In 1981, Shulman's first book - Seder ha-korot ba-Chumash (The Sequence of Events in the Pentateuch) – was published by the Israeli Ministry of Defense Publishing House. His second book - Seder Ha'korot be'TaNaKh (The Sequence of Events in the Old Testament) was published in 1984. This book was translated into English, Spanish and Russian. Eliezer Shulman continued research, concentrating on certain biblical narratives, working through the individual books of Talmud, Rashi commentaries, works of Josephus Flavius, publishing 12 books. His last book - "Semites, Jews, Israelites, Jews" - was published posthumously.

== Bibliography ==
- Seder ha-korot ba-Chumash (The Sequence of Events in the Pentateuch). Hebrew. Tel-Aviv: Israeli Ministry of Defense Publishing House, 1981.
- Seder ha-korot ba-TaNaKh (The Sequence of Events in the Old Testament). Hebrew. Tel-Aviv: Israeli Ministry of Defense Publishing House, 1984 (Six editions in Hebrew between 2000 and 2005).
- “Последовательность Cобытий в Библии” (genealogical charts, graphs and maps). Russian translation, Jerusalem, 1986. Reprinted in Tel Aviv by the Israeli Ministry of Defense Publishing House, 1990.
- Mistorey Amalek (Mysteries of Amalek), 1986.
- The Sequence of Events in the Old Testament. Genealogical charts, graphs and maps. English translation. Lynbrook, NY, Gefen Books, 1987. Reprinted by Gefen Books, 1990 and 1994; by Lambda Publishers, Inc. Brooklyn, NY, 2003.

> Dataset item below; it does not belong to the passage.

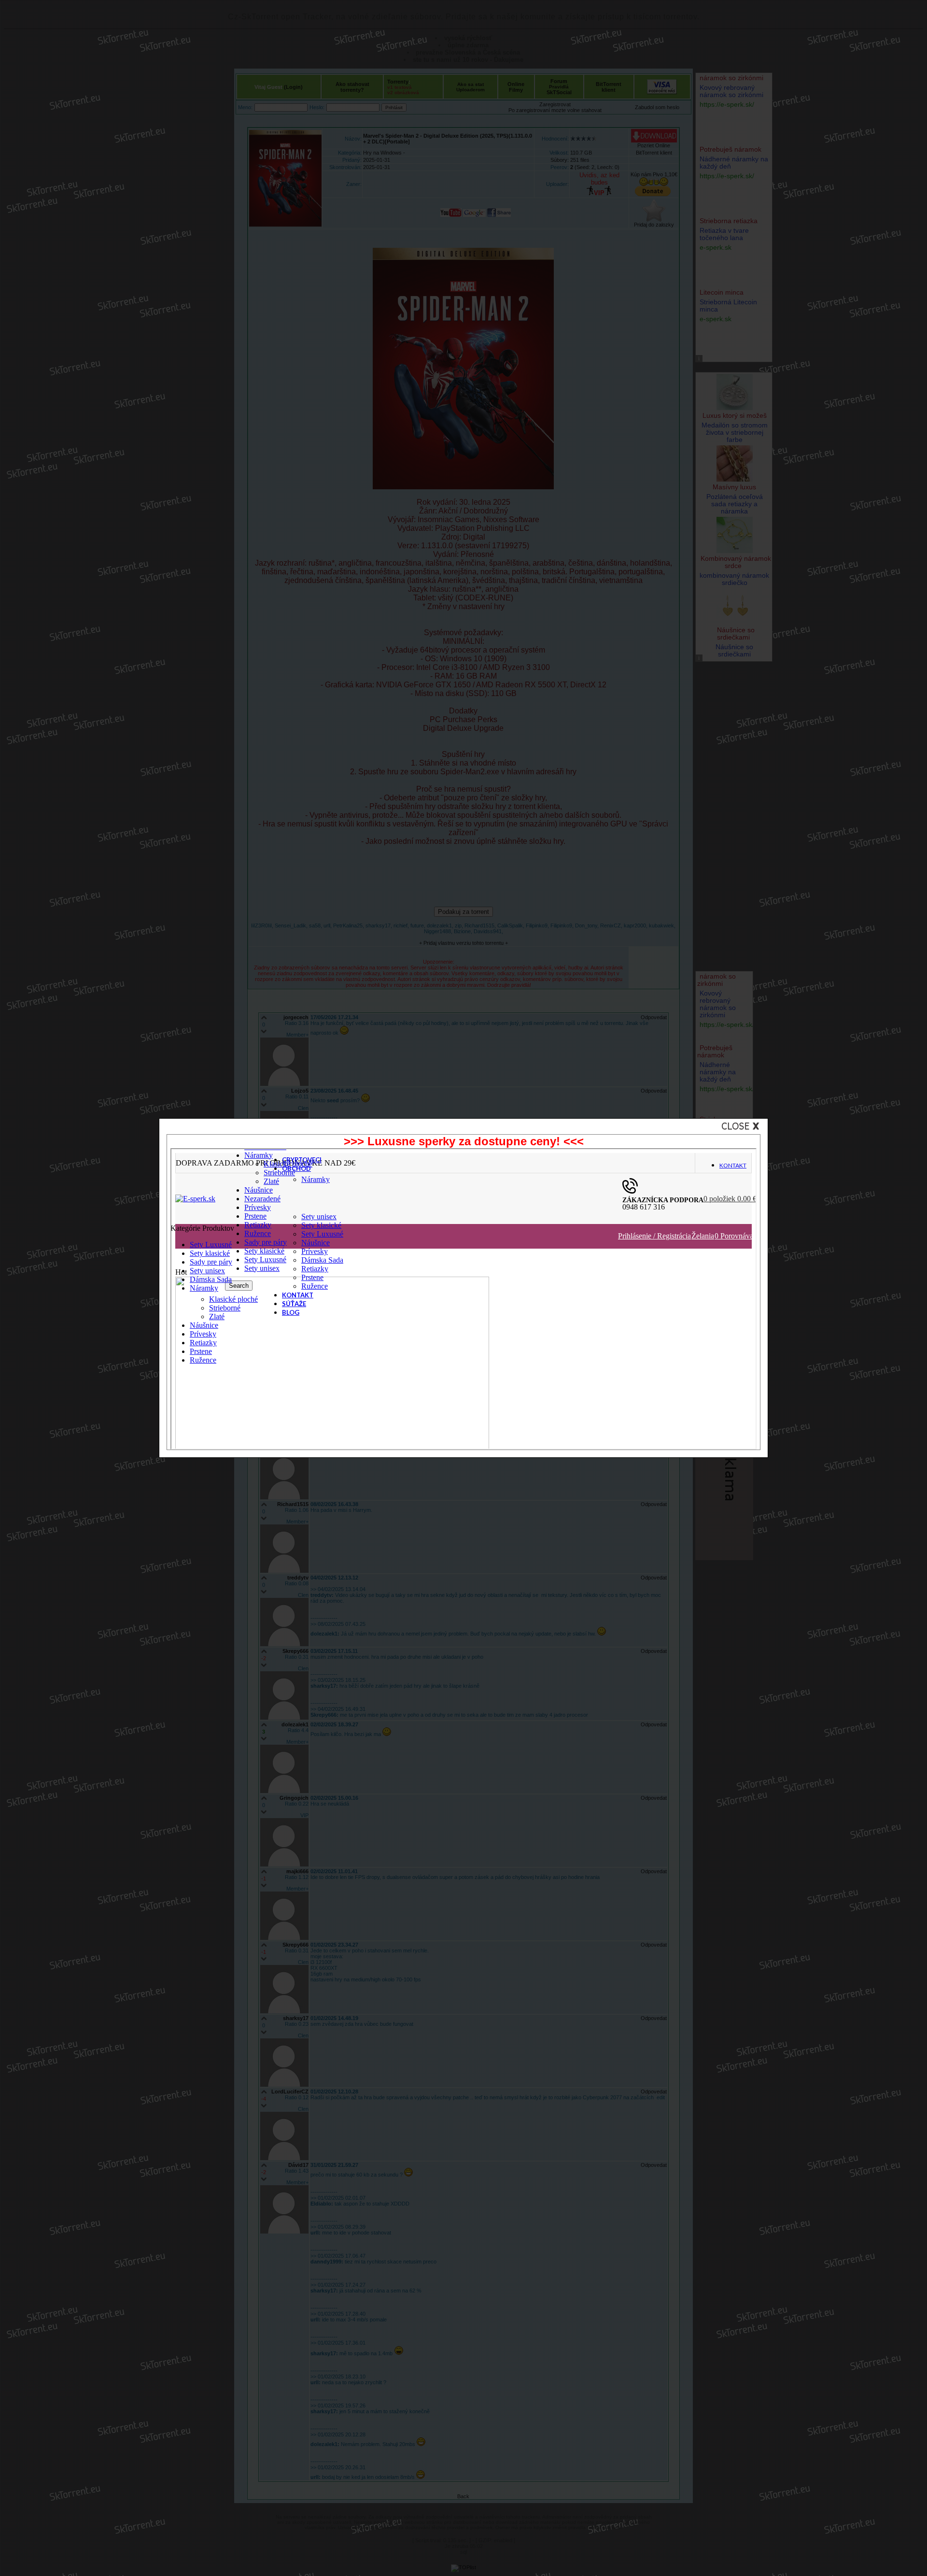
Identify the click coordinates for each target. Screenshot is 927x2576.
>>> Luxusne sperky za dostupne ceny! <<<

- Secuencia de los acontecimientos en la Biblia. Spanish translation. Tel-Aviv: Israeli Ministry of Defense Publishing House, 1989.
- Haggadat Esther - Galut Bavel ve'Shivat Tzion (Story of Esther – Babylonian Exile and Return to Zion). Hebrew. Tel-Aviv: Israeli Ministry of Defense Publishing House, 1990. Reprinted in 2000.
- Kadmonyot Josephus Flavius keneged ha'TaNaKh (Antiquities by Flavius Josephus vs. the TaNaKh), Hebrew. 1995.
- Seder ha-korot ba-Talmud (The Sequence of Events in Talmud — Tractate Megillah), Hebrew. 1998.
- Seder Olam Rabba l'hitna Rabbi Josie bar Halafta (Biblical Chronology – Seder Olam Rabba – according to Rabbi Yose bar Halafta). Hebrew. Jerusalem, Mofet, 1999.
- Seder Shmitot ve-Yovlot (The Sequence of Land Sabbath and Jubilee Years), 2000.
- Seder ha-korot ba-TaNaKh lefi Rashi (The Sequence of Events in TaNaKh according to Rashi), Hebrew. 2001.
- Seder ha-korot ba-Talmud (The Sequence of events in the Talmud), Hebrew. 2003.
- Ein mukdam u-meuhar ba-TaNaKh (No Concept of "earlier" and "later" in TaNaKh), Hebrew. 2005.
- HaShemim, HaHivrim, Benei Israel ve-Hay-Yehudim (Semites, Hebrews, Israelites and Jews), Hebrew. 2008.